● **Data**:

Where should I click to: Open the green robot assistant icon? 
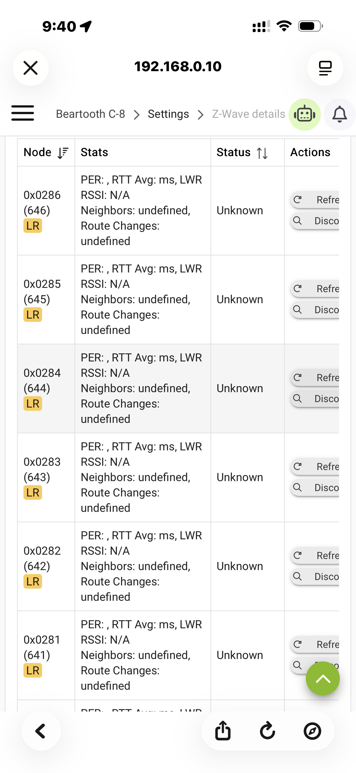(x=304, y=114)
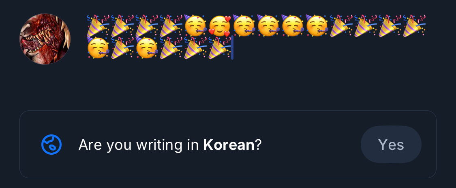Open the user's profile avatar picture
The width and height of the screenshot is (456, 188).
click(45, 39)
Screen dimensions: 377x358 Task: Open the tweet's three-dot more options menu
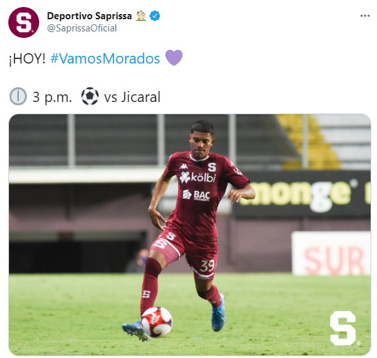click(365, 16)
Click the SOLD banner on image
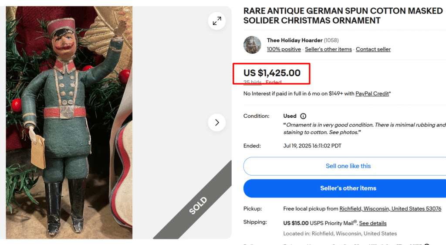The image size is (446, 245). (x=198, y=205)
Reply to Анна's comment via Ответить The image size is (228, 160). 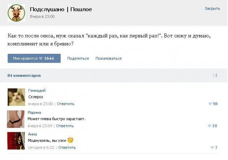(x=67, y=148)
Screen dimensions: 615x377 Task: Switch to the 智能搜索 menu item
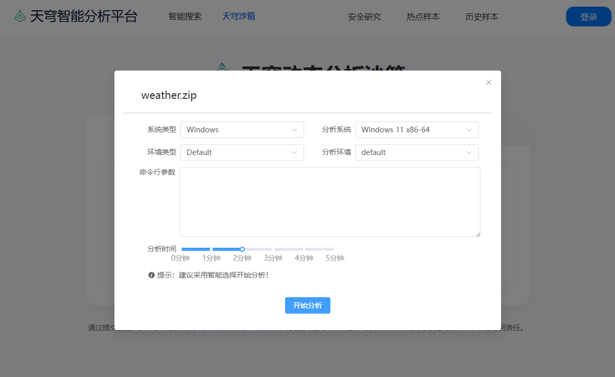[185, 16]
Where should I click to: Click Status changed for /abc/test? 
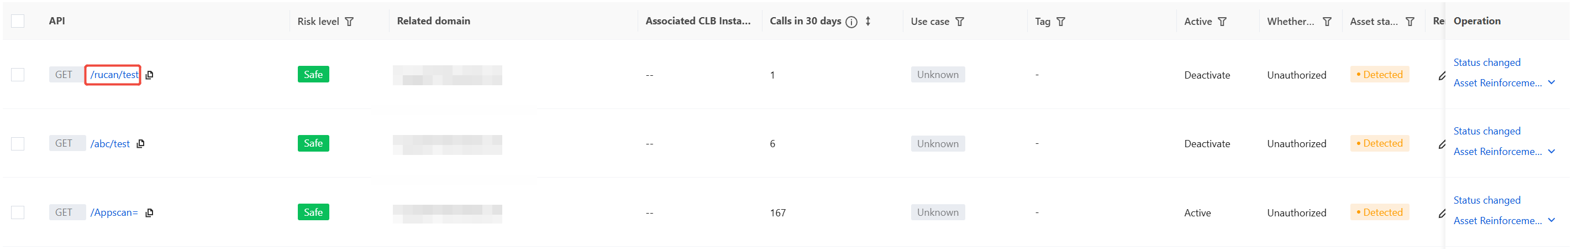[1487, 131]
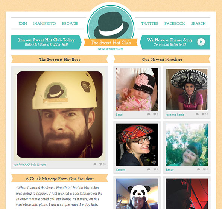
Task: Open Joe Pyle AKA Pyle Dryver link
Action: tap(30, 165)
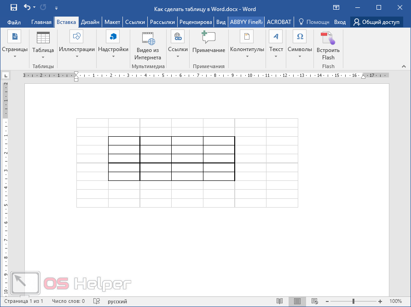
Task: Click the Встроить Flash icon
Action: (328, 38)
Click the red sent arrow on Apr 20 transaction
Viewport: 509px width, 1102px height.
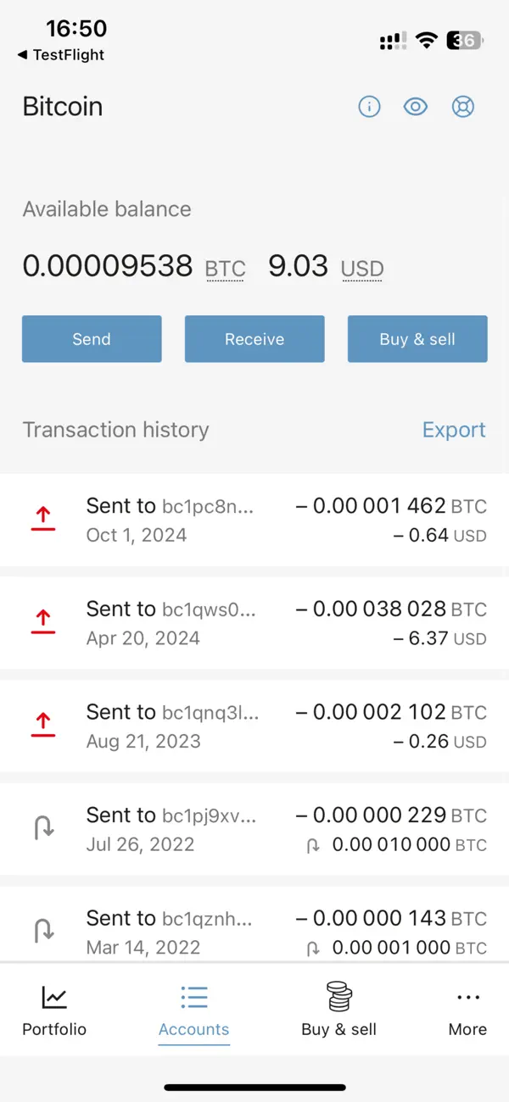[x=43, y=621]
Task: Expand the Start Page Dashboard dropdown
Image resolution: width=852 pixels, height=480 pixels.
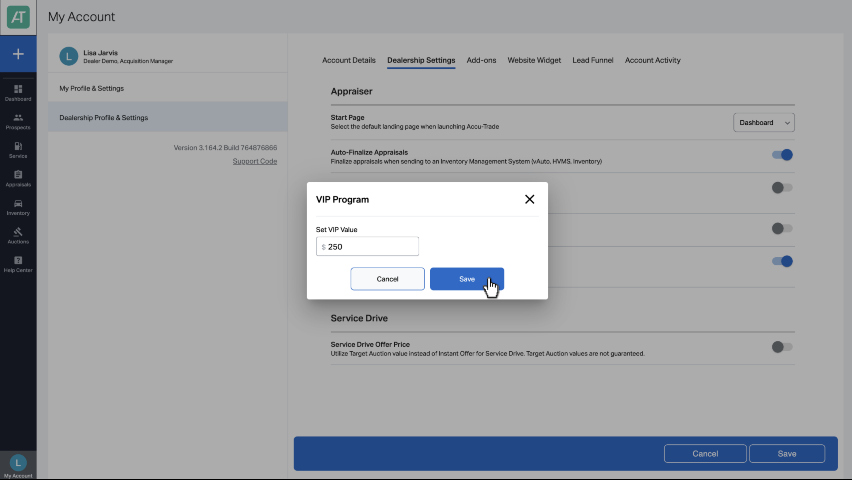Action: [764, 122]
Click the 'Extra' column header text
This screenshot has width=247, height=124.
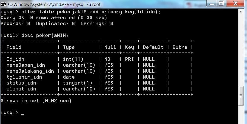180,47
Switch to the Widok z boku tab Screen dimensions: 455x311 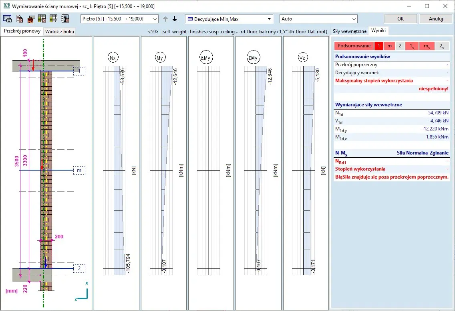[59, 31]
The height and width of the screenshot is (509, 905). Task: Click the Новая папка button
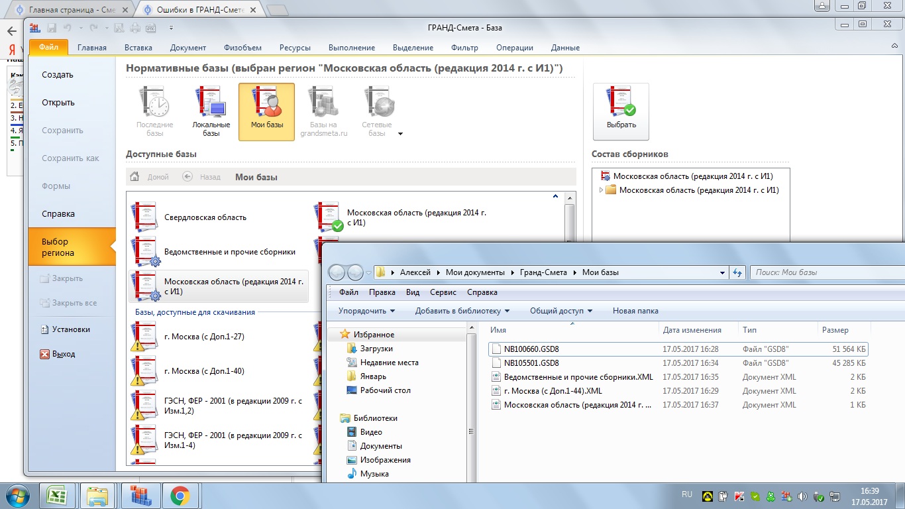tap(635, 311)
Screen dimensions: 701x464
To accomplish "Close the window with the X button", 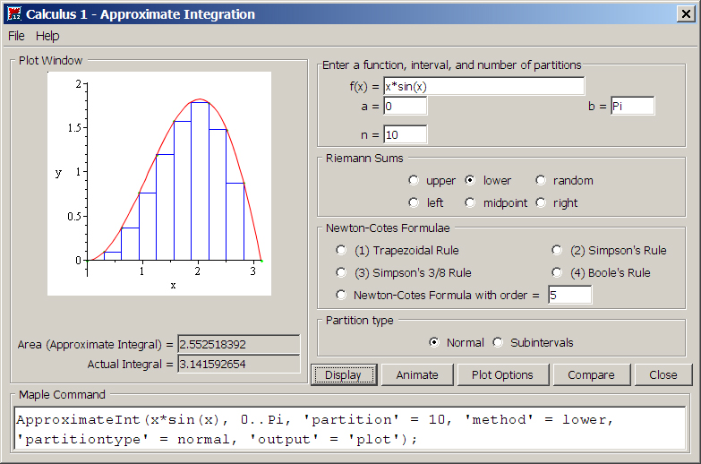I will pos(686,13).
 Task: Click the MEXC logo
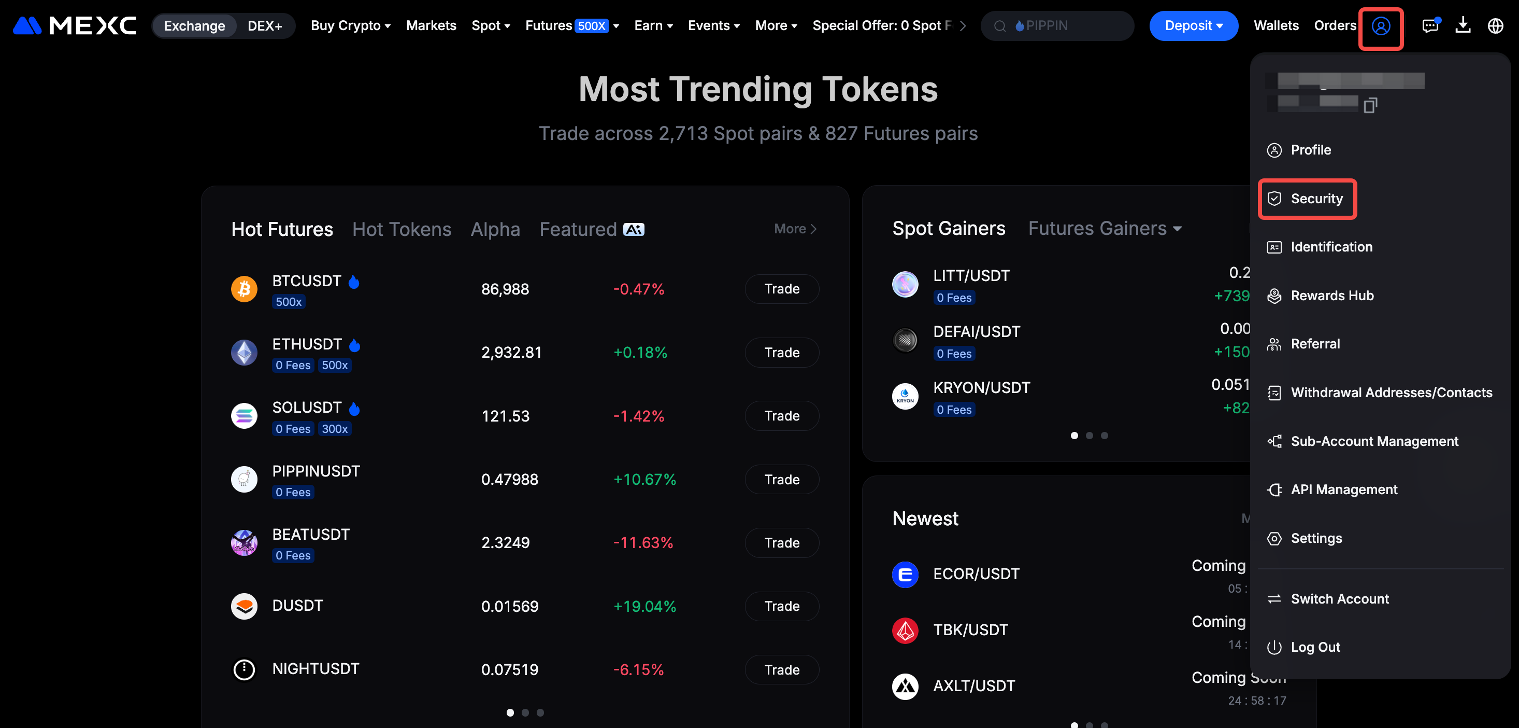(74, 26)
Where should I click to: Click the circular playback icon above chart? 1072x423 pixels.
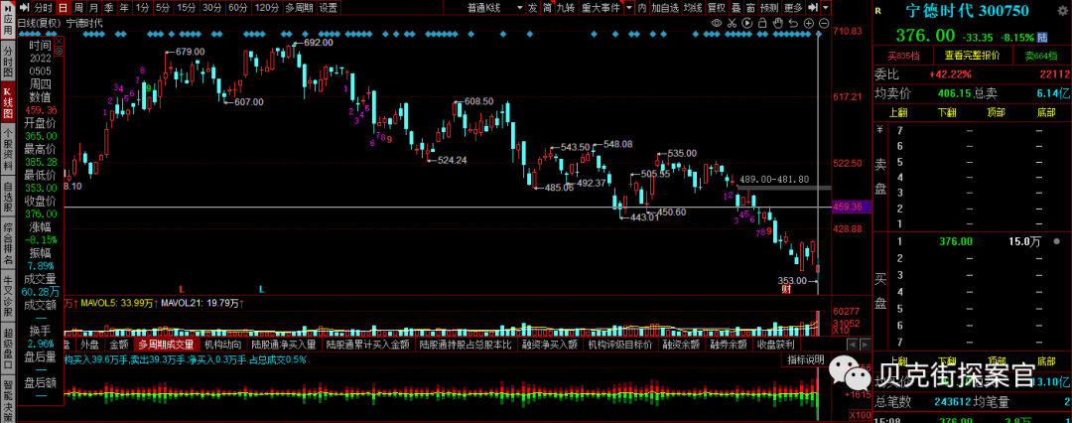[746, 23]
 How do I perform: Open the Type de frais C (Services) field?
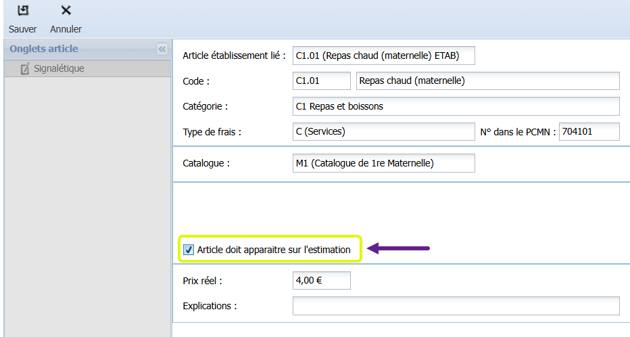[x=384, y=131]
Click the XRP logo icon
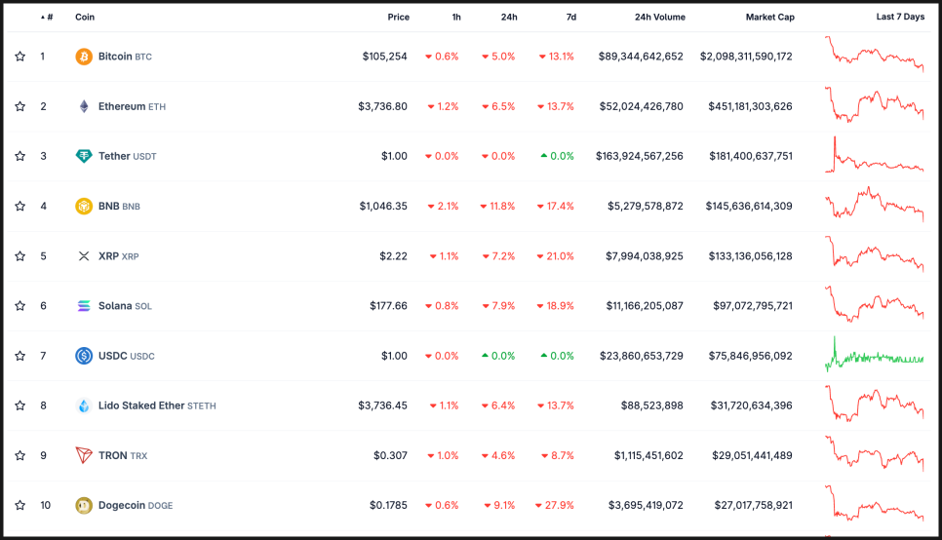942x540 pixels. click(x=84, y=256)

● **What you are asked to do**:
Without the pictures, retype exactly the lines from the one that holds "How do I perform: Open" to the last line of the data above, both of them included.

● **Task solution**:
 How do I perform: Open the Type de frais C (Services) field?
[x=384, y=131]
Click the XRP logo icon
942x540 pixels. click(x=84, y=256)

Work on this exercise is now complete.